* PROVIDED INFORMATION
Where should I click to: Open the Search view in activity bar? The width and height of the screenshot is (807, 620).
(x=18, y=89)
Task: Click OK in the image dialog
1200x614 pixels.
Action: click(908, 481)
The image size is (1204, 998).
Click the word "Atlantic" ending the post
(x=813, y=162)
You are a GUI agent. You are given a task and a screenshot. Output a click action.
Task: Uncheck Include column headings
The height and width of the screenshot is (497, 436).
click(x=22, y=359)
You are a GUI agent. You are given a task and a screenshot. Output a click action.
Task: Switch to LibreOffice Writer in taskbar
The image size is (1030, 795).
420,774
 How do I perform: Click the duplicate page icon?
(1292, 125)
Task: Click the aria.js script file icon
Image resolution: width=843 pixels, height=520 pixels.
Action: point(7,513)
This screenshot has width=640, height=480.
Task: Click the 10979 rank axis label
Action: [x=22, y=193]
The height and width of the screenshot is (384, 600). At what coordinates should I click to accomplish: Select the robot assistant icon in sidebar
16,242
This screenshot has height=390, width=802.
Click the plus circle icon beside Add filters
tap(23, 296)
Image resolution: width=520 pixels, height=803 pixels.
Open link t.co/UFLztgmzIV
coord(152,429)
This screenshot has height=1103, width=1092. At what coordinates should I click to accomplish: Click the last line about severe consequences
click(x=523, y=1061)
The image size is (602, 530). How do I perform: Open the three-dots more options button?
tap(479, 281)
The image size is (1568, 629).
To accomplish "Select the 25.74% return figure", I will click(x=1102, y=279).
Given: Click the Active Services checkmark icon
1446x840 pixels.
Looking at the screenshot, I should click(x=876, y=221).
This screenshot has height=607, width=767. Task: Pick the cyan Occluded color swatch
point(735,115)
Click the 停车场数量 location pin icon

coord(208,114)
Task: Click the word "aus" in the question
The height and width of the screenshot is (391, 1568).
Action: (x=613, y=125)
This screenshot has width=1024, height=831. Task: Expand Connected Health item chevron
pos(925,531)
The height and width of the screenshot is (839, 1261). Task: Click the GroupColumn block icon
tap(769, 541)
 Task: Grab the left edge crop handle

* REQUIRED ACTION
In the listing above, find the line containing "Task: Click the aria.js script file icon" and the line containing "The image size is (1568, 629).", then quote both, plus every line between them, exactly as written.

* RESULT BELOW
Task: Click the aria.js script file icon
Image resolution: width=843 pixels, height=520 pixels.
Action: point(7,513)
This screenshot has width=640, height=480.
Task: Click the 10979 rank axis label
Action: [x=22, y=193]
The height and width of the screenshot is (384, 600). At what coordinates should I click to accomplish: Select the robot assistant icon in sidebar
16,242
This screenshot has height=390, width=802.
Click the plus circle icon beside Add filters
tap(23, 296)
Image resolution: width=520 pixels, height=803 pixels.
Open link t.co/UFLztgmzIV
coord(152,429)
This screenshot has height=1103, width=1092. At what coordinates should I click to accomplish: Click the last line about severe consequences
click(x=523, y=1061)
The image size is (602, 530). How do I perform: Open the three-dots more options button?
tap(479, 281)
The image size is (1568, 629).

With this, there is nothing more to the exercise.